TASK BRIEF -
Using the listing below, show all lines that hold the word "Sistemi".

━━━━━ EXCERPTED DATA ━━━━━

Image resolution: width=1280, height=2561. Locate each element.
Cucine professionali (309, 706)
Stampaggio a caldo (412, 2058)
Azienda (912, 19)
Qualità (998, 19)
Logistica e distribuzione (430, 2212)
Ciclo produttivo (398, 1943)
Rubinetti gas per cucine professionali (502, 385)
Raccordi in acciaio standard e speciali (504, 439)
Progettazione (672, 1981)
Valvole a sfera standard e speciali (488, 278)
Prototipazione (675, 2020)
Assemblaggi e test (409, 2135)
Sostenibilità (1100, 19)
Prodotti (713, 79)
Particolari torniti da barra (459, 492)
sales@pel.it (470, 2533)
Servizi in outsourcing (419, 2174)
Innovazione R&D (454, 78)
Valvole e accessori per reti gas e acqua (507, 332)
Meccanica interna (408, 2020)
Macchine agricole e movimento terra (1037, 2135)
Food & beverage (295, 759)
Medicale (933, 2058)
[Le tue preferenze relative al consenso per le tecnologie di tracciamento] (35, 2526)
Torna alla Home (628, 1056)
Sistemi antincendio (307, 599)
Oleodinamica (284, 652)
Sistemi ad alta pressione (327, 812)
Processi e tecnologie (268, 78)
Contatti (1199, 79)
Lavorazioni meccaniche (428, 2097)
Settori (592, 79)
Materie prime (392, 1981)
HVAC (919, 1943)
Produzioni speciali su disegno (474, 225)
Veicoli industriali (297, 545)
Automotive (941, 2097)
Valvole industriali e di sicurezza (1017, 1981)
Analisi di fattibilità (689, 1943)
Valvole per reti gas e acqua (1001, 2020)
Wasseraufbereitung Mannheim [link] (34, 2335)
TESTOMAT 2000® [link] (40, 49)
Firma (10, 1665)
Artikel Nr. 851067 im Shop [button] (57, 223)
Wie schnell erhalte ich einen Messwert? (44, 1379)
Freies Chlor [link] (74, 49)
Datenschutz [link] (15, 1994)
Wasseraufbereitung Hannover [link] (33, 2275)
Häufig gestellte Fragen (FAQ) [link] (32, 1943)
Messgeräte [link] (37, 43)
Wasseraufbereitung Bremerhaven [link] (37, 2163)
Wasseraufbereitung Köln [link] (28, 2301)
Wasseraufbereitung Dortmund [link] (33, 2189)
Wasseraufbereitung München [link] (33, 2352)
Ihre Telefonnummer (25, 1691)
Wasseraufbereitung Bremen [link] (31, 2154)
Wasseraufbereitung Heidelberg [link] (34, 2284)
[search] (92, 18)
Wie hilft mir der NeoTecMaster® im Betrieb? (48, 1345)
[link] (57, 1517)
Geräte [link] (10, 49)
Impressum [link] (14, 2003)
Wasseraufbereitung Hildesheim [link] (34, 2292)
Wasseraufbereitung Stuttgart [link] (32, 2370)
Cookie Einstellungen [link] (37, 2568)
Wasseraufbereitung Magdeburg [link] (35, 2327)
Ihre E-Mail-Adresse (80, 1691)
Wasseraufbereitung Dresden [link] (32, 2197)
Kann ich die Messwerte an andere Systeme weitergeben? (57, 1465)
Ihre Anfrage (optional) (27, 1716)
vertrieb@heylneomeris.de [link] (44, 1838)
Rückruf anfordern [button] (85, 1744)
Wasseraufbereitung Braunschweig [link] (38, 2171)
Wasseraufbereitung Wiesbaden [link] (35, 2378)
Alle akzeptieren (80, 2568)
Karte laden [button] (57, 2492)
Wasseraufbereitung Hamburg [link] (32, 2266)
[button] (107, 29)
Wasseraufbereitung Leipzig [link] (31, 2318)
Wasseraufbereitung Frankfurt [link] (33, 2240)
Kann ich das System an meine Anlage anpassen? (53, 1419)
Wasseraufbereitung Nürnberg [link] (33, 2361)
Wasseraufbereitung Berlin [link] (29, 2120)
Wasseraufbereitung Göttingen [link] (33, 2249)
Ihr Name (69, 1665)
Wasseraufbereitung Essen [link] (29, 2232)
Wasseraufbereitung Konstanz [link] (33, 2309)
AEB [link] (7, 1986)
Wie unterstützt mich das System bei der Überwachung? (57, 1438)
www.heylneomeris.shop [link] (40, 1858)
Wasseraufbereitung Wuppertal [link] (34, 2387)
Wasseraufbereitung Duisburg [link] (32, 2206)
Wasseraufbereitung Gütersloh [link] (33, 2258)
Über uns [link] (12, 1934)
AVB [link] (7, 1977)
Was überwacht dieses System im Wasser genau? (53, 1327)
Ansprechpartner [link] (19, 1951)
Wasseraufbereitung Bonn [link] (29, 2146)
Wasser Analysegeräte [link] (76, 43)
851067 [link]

━━━━━

WRITTEN SOLUTION -
Sistemi antincendio (307, 599)
Sistemi ad alta pressione (327, 812)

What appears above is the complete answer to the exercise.